Trade Network Updates, Part 2 (node code)

Over the last 10 days I’ve been playing around with code that will enable some new versions of the MLB trade networks I premiered way back in 2015. The goal this time around is to factor in the future value of a trade to each of the participating teams. There are multiple measures that could be used for this assessment but I’m going with the WAR162 value from Neil Paine’s 538 github data source. Here’s how the site describes the War162 measure: JEFFBAGWELL WAR per 162 team games. Now you may ask why Jeff Bagwell? While he was a talented hitter for many years, his name is used as an acronym for this:

“The file “jeffbagwell_war_historical.csv” contains wins above replacement (WAR) data — according to JEFFBAGWELL (the Joint Estimate Featuring FanGraphs and B-R Aggregated to Generate WAR, Equally Leveling Lists), which averages together WAR from Baseball-Reference.com and FanGraphs — plus various other metrics for MLB since 1901.” Fun stuff, right?

The bottom line from my perspective is that this measure provides a robust way of assessing the value of a trade based on performance after the trade date. Did one team benefit while another team received a player who added no future value? Or did both teams make out equally well? Or was the trade of minimal value for both sides? These are the questions I’m attempting to visually address using network analysis and visualization.
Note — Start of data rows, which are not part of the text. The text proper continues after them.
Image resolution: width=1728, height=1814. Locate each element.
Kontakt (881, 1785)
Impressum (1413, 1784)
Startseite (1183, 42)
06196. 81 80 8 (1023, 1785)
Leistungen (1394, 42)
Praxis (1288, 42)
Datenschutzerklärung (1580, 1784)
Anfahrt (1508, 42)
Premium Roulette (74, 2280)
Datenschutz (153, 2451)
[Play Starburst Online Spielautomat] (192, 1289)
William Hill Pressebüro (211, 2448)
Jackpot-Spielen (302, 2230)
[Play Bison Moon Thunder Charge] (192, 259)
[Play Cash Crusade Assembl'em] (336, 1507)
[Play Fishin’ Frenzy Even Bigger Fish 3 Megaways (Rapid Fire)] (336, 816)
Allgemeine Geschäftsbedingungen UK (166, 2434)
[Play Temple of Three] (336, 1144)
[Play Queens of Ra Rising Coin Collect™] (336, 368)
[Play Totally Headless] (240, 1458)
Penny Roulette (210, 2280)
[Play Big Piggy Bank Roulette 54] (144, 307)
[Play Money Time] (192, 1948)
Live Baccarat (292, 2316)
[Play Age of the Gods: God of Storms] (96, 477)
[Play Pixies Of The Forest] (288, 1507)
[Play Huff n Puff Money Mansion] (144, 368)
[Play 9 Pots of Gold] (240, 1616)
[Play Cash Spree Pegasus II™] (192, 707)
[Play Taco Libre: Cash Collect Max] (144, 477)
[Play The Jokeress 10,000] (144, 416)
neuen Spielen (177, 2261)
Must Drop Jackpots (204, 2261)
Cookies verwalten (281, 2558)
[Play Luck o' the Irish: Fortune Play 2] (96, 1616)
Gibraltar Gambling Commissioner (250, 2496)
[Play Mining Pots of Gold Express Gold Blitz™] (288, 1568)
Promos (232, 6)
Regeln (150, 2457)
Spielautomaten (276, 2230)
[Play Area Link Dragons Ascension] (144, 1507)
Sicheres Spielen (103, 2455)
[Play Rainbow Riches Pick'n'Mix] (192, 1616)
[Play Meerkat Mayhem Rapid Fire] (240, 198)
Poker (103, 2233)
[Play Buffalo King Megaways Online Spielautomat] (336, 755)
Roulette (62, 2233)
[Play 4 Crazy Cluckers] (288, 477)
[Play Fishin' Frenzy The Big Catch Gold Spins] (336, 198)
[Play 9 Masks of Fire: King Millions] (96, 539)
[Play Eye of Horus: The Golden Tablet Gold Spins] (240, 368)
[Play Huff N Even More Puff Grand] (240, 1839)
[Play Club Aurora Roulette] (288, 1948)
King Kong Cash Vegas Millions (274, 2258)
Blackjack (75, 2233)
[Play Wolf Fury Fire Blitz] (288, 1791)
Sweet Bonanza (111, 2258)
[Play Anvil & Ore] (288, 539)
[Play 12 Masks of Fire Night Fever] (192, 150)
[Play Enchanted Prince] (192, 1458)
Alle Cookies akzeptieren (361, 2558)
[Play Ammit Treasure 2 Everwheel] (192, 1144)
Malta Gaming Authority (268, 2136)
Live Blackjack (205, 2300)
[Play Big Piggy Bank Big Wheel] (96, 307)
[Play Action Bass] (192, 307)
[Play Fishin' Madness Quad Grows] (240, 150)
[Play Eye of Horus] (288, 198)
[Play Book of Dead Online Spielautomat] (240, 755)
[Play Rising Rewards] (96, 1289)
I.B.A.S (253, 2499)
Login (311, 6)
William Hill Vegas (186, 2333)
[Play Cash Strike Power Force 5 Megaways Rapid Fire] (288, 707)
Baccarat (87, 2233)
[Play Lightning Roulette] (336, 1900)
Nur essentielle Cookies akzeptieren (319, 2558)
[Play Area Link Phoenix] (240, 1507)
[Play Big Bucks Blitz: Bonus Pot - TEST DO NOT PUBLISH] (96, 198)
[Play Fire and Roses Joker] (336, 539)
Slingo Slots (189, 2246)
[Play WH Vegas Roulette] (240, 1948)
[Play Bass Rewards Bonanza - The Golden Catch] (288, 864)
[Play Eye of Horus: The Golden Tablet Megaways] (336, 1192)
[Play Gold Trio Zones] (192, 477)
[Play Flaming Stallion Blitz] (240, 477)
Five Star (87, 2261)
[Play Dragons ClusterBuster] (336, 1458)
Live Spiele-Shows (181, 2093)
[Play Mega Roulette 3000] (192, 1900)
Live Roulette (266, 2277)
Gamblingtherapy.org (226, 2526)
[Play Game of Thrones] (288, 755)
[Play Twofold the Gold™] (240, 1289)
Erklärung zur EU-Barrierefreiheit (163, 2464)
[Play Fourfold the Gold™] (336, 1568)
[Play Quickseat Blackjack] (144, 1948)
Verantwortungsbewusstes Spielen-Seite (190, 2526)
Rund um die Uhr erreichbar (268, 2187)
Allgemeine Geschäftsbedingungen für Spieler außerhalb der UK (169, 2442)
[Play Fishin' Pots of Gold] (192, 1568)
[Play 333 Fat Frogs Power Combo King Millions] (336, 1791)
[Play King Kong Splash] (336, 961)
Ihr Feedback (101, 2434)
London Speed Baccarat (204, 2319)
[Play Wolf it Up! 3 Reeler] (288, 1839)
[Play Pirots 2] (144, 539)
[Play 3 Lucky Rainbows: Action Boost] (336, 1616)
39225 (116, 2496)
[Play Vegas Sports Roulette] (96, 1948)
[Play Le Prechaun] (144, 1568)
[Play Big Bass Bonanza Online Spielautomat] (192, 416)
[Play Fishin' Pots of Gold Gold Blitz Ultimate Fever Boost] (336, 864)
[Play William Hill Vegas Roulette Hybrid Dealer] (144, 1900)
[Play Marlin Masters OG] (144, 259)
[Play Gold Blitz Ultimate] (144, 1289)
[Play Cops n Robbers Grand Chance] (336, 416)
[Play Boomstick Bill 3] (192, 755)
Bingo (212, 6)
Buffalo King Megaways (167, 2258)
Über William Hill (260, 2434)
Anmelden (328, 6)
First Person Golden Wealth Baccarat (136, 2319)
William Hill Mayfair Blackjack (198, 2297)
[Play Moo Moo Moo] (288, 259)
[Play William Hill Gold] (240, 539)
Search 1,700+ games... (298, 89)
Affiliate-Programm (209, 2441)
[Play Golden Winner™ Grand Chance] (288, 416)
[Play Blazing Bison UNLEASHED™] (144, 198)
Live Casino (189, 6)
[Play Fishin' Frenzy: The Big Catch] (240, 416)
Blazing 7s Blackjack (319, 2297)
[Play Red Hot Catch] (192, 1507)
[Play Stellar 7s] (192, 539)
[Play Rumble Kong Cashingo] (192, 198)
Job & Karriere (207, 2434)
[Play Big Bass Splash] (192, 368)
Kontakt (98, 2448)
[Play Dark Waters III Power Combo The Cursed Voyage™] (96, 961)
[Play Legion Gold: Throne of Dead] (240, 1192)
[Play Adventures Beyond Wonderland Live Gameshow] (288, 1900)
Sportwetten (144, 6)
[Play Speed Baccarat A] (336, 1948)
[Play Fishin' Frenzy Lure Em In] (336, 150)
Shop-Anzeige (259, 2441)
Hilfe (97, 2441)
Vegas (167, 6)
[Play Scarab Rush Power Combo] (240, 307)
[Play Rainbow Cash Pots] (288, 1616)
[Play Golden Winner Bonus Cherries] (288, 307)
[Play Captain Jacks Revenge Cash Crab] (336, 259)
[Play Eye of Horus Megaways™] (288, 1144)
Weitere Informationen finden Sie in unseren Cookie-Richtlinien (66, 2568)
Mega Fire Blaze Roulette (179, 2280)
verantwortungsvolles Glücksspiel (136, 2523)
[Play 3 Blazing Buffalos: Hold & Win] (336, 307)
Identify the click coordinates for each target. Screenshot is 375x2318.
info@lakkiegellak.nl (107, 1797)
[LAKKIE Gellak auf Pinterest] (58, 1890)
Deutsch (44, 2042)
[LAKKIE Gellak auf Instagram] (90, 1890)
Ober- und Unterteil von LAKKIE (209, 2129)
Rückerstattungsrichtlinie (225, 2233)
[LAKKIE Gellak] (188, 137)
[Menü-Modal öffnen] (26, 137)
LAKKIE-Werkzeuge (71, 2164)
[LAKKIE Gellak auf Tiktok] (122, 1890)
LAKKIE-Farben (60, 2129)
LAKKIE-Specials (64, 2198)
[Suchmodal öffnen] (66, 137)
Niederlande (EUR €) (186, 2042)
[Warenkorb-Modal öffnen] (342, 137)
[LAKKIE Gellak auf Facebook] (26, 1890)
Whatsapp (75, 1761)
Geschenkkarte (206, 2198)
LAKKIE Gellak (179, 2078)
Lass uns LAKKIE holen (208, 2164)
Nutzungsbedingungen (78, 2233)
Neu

Now comes the technical aspect for all you database and code lovers. First step is to create the network nodes; in this case we need to display the individual trade transactions, teams, and players. Let’s look first at the transactions using the Visual-Baseball MySQL source data:

SELECT CONCAT(a.Id, ‘-‘, a.PrimaryDate) as Id, CONCAT(‘Transaction ‘,a.Id,’ is from the ‘, a.Season, ‘ season’) AS Label,
‘Trade’ AS Type, SUM(a.Size) AS Size
FROM
(SELECT tr.TransactionID AS Id, tr.Season, tr.PrimaryDate, ROUND(SUM(h.WAR162),1) as Size
FROM historical_WAR_and_more h
INNER JOIN People p
ON h.key_bbref = p.bbrefID
INNER JOIN trades2021 tr
ON p.retroID = tr.Player
INNER JOIN Teams t
ON tr.TeamTo = t.teamID

WHERE tr.Season >= 1901 and h.year_ID >= tr.season and tr.Type = ‘T’ and tr.TeamTo = t.teamID and LENGTH(tr.TeamFrom) = 3
AND tr.Season = t.yearID and t.franchID = h.franch_ID

GROUP BY tr.TransactionID, tr.season, tr.TeamFrom, tr.TeamTo, tr.PrimaryDate) a

GROUP BY a.Id, a.PrimaryDate, a.Season;

Here we are simply creating a node for each trade transaction, a label showing the teams involved and the trade date, and summing up the previously mentioned WAR162 to size the nodes. This will be an important part of the graph – trades that created large future values (for one or both teams) will be more prominent in the graph. Small value trades will be represented by very small nodes indicating their relative lack of importance. This one was a challenge, but finally got the code to deliver the expected results.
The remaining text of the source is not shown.